Mutation-Attention Model
How to use:
Preprocessing:
A) Prepare the environment:
conda env create -f muat-conda.yml
B) Download dataset:
- run scripts/download_icgc.sh to download the data
- download genome reference --> http://ftp.1000genomes.ebi.ac.uk/vol1/ftp/technical/reference/phase2_reference_assembly_sequence/hs37d5.fa.gz
C) Preprocessing Steps:
- copy scripts/dmmpre.sh, scripts/preprocessdmm.sh, scripts/annotate_preprocessed.sh to <data_dir>/release_28/
- edit dmmpre.sh assigning to dependencies (check the dmmpre.sh for information)
- run preprocessdmm.sh > if successful, this will give an output of 'somatic_mutations.<icgc_project>.dmm.k256.tsv.gz' in every icgc project folder
- annotate_preprocessed.sh > ex: ./annotate_preprocessed.sh ./BLCA-US/somatic_mutations.BLCA-US.dmm.k256.tsv.gz BLCA-US if successful, this file will give an output of somatic_mutations.<icgc_project>.dmm.k256.annotated.tsv.gz in every icgc project folder
D) Create dataset for MuAt
- run preprocessing/create_PCAWG_dataset.py (adjust the dependencies accordingly)

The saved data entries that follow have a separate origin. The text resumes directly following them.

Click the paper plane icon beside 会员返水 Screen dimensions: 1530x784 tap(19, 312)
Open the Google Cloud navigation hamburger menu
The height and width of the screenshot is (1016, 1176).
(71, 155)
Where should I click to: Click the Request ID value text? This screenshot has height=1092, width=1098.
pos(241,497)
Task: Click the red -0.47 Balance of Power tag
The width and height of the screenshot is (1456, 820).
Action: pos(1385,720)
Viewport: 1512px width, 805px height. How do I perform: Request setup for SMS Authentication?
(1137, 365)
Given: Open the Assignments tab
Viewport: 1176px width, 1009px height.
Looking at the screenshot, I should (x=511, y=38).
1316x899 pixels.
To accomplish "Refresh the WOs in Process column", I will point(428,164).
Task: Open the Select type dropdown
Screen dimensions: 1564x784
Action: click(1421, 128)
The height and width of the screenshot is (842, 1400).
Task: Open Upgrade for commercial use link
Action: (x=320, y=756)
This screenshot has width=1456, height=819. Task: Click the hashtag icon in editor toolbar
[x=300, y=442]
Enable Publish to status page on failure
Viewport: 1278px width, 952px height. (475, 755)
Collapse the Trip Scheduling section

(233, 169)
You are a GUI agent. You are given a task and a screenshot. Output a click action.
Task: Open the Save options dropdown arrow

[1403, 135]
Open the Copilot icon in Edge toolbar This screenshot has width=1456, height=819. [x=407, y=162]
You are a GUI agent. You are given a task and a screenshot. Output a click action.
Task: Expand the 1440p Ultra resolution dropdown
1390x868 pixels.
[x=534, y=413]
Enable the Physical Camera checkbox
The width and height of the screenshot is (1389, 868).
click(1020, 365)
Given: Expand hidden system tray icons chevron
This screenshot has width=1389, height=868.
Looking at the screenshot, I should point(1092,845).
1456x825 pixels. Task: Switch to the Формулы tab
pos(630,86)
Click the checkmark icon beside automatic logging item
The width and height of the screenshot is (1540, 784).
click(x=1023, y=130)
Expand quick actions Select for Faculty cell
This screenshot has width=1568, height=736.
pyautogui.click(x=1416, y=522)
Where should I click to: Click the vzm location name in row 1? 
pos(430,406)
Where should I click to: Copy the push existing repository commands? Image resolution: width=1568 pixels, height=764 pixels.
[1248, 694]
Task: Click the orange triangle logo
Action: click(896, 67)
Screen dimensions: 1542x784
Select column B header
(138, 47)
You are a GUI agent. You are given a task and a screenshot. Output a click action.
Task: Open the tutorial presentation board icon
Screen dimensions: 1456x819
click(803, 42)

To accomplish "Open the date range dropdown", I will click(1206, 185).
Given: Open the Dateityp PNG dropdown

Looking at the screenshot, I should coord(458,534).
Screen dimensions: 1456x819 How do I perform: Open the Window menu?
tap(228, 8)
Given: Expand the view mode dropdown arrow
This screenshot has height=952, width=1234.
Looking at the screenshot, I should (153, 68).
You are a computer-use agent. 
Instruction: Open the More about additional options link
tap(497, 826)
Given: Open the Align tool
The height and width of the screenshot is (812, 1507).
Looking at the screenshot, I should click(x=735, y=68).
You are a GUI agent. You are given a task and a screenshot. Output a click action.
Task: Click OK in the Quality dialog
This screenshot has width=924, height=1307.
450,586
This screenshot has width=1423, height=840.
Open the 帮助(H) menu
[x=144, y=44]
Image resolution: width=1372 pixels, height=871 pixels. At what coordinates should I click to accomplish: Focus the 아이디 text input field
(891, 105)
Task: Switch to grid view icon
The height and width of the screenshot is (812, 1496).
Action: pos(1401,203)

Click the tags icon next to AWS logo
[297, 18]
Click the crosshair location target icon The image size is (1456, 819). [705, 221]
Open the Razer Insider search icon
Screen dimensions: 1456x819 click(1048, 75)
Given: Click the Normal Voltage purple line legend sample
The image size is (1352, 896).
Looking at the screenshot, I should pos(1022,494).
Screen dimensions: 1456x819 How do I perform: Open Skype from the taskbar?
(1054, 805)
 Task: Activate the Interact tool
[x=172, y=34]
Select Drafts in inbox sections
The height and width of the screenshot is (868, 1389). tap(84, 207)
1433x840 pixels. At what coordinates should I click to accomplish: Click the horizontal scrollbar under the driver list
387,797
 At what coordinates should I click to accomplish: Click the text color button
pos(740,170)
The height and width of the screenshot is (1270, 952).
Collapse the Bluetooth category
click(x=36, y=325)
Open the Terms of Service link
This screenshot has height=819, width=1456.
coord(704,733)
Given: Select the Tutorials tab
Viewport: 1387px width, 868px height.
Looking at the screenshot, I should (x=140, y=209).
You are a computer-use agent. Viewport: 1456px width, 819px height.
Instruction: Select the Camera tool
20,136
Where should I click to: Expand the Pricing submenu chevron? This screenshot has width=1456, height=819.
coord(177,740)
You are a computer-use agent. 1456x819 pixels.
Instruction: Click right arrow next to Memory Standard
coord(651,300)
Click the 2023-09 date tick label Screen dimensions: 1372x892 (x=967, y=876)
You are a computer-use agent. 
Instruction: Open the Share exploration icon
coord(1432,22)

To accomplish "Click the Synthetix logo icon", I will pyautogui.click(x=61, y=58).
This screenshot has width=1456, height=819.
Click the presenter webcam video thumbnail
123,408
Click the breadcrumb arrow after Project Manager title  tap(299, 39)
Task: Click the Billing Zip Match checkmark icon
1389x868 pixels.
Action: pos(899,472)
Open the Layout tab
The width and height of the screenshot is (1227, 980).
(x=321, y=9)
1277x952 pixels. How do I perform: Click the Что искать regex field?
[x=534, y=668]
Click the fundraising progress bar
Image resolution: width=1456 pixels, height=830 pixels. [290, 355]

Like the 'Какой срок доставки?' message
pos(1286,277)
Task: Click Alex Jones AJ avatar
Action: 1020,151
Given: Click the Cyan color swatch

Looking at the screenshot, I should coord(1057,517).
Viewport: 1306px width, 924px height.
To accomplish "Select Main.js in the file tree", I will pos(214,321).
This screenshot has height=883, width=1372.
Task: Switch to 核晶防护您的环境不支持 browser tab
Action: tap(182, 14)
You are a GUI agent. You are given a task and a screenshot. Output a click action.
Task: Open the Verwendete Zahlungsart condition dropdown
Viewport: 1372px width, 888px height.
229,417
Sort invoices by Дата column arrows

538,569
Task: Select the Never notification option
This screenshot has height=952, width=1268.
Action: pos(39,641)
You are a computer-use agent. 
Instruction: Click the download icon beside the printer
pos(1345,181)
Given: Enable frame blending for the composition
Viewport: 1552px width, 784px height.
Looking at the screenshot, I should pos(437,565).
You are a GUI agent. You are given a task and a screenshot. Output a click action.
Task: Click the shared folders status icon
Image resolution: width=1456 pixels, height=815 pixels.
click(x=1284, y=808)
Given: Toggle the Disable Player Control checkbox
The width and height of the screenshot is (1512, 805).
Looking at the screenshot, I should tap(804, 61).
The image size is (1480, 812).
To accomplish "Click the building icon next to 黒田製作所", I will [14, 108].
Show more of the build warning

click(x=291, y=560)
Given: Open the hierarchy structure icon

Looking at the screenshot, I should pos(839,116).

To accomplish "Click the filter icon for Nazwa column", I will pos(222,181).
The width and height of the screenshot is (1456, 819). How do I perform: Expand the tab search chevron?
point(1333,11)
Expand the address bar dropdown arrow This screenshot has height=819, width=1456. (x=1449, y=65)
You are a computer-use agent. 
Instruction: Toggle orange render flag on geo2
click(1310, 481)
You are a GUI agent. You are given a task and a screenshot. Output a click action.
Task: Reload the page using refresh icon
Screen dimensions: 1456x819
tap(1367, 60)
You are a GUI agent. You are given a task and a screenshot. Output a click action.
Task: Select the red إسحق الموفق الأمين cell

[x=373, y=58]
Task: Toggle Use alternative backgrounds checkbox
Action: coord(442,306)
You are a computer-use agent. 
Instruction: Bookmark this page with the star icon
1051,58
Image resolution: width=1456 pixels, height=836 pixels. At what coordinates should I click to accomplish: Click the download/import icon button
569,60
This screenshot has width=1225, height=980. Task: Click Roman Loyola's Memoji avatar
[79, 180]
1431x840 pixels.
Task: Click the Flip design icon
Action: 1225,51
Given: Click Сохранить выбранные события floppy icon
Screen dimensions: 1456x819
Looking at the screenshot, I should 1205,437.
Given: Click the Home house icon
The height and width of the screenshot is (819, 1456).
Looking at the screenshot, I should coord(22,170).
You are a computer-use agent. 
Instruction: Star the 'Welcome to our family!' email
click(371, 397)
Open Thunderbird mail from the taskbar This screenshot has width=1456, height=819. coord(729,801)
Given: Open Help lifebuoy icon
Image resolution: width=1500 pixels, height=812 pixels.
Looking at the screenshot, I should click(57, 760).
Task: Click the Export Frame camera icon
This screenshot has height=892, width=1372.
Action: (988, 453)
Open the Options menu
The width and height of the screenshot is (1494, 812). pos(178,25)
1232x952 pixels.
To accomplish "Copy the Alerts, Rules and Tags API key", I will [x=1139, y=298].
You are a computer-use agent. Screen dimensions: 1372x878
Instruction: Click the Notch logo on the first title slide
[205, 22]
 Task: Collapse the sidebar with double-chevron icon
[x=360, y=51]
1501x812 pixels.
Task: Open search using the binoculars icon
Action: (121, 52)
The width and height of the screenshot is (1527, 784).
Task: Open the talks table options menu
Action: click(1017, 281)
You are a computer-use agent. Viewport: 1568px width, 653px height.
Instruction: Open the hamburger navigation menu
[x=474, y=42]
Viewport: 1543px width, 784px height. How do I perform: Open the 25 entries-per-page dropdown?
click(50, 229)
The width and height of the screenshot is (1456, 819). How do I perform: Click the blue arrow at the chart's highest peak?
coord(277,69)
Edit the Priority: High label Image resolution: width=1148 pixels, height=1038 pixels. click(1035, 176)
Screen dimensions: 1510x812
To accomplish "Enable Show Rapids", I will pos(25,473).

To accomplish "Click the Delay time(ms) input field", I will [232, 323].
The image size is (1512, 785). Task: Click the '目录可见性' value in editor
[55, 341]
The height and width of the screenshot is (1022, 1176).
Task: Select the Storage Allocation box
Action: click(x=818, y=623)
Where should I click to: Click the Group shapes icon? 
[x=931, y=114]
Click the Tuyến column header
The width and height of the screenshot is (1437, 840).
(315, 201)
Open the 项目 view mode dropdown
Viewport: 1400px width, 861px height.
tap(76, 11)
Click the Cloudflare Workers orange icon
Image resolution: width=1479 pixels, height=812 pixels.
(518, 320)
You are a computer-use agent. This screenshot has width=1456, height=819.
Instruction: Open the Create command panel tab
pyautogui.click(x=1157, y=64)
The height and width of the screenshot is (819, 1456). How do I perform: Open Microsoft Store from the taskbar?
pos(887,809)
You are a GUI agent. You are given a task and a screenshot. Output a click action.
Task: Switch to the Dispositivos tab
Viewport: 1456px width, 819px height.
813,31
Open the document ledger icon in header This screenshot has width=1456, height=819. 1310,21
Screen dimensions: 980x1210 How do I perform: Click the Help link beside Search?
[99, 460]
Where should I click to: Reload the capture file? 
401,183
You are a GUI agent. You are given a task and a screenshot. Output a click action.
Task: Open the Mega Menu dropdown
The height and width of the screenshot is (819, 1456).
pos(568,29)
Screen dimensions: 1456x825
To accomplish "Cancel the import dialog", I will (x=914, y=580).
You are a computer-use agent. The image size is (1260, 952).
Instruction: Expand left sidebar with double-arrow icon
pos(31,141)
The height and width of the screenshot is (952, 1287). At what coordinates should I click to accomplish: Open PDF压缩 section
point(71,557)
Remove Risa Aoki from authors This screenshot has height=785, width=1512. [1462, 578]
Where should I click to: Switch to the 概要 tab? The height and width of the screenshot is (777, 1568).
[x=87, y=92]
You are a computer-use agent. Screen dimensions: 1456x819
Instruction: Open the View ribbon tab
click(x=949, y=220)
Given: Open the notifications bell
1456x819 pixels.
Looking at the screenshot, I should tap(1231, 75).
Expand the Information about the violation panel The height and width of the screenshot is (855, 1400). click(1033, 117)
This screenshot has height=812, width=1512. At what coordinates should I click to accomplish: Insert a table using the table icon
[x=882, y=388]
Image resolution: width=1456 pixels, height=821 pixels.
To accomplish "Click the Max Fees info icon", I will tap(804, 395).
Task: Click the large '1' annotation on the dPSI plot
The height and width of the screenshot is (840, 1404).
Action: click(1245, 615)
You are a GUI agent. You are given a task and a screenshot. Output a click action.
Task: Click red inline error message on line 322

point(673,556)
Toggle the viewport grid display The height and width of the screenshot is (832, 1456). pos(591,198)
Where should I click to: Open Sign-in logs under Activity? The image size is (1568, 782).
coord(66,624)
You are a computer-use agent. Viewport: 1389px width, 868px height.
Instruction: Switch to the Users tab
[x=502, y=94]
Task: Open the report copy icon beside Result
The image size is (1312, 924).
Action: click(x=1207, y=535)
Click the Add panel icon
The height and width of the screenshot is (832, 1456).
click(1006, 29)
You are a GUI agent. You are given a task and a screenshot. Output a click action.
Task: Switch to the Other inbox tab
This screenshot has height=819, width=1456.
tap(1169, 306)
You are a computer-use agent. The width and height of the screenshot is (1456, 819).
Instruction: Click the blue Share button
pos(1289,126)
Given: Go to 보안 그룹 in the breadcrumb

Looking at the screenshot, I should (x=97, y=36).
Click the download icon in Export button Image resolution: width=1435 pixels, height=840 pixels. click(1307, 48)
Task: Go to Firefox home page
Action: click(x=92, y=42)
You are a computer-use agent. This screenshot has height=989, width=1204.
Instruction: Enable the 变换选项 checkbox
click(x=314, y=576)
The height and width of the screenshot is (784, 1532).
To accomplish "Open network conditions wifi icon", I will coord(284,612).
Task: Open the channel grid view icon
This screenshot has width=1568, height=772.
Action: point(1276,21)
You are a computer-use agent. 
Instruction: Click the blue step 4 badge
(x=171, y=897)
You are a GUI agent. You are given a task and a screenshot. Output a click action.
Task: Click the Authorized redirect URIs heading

DEMO I) Training from the scratch
python3 main.py --dataloader 'pcawg' --block-size 5000 --n-class 24 --n-layer 1 --n-head 1 --n-emb 256 --motif --mut-type 'SNV+MNV' --fold 1 --input-data-dir '/path/to/input/data/dir/' --save-ckpt-dir '/path/to/saveckptdir/' --train
II) Predicting from I
python3 main.py --dataloader 'pcawg' --block-size 5000 --context-length 3 --n-class 24 --n-layer 1 --n-head 1 --n-emb 256 --motif --mut-type 'SNV+MNV' --fold 1 --input-data-dir '/path/to/input/data/dir/' --load-ckpt-dir '/path/to/saveckptdir/' --predict
III) Predicting from pretrained model
python3 main.py --dataloader 'pcawg' --block-size 5000 --context-length 3 --n-class 24 --n-layer 2 --n-head 1 --n-emb 512 --motif-pos --mut-type 'SNV+MNV+indel' --fold 1 --input-data-dir '/path/to/input/data/dir/' --load-ckpt-dir './bestckpt/fullpcawgfold1_11100_wpos_TripletPosition_bs5000_nl2_nh1_ne512_cl3/' --predict
IV) Predicting vcf files from pretrained model
python3 main.py --dataloader 'pcawg' --input-data-dir '/path/to/muat/data/raw/vcf/' --input-filename '00b9d0e6-69dc-4345-bffd-ce32880c8eef.consensus.20160830.somatic.snv_mnv.vcf' --tmp-dir '/path/to/muat/data/raw/temp/' --reference '/path/to/genome_reference/files' --load-ckpt-dir '/path/to/muat/bestckpt/wgs/' --load-ckpt-filename 'motif+position_features.pthx' --output-pred-dir '/path/to/muat/data/raw/outputdir/' --output-prefix 'test' --single-pred-vcf --get-features
Notes: --get-features, --output-prefix are optional
V) Predict all vcf files in the directory from pretrained model
python3 main.py --dataloader 'pcawg' --input-data-dir '/path/to/muat/data/raw/vcf/' --tmp-dir '/path/to/tempdir/' --reference '/path/to/genome_reference/files' --load-ckpt-dir '/path/to/muat/bestckpt/wgs/' --load-ckpt-filename 'motif+position_features.pthx' --output-pred-dir '/path/to/muat/data/raw/outputdir/' --output-prefix 'test' --multi-pred-vcf --get-features
Notes: --get-features, --output-prefix are optional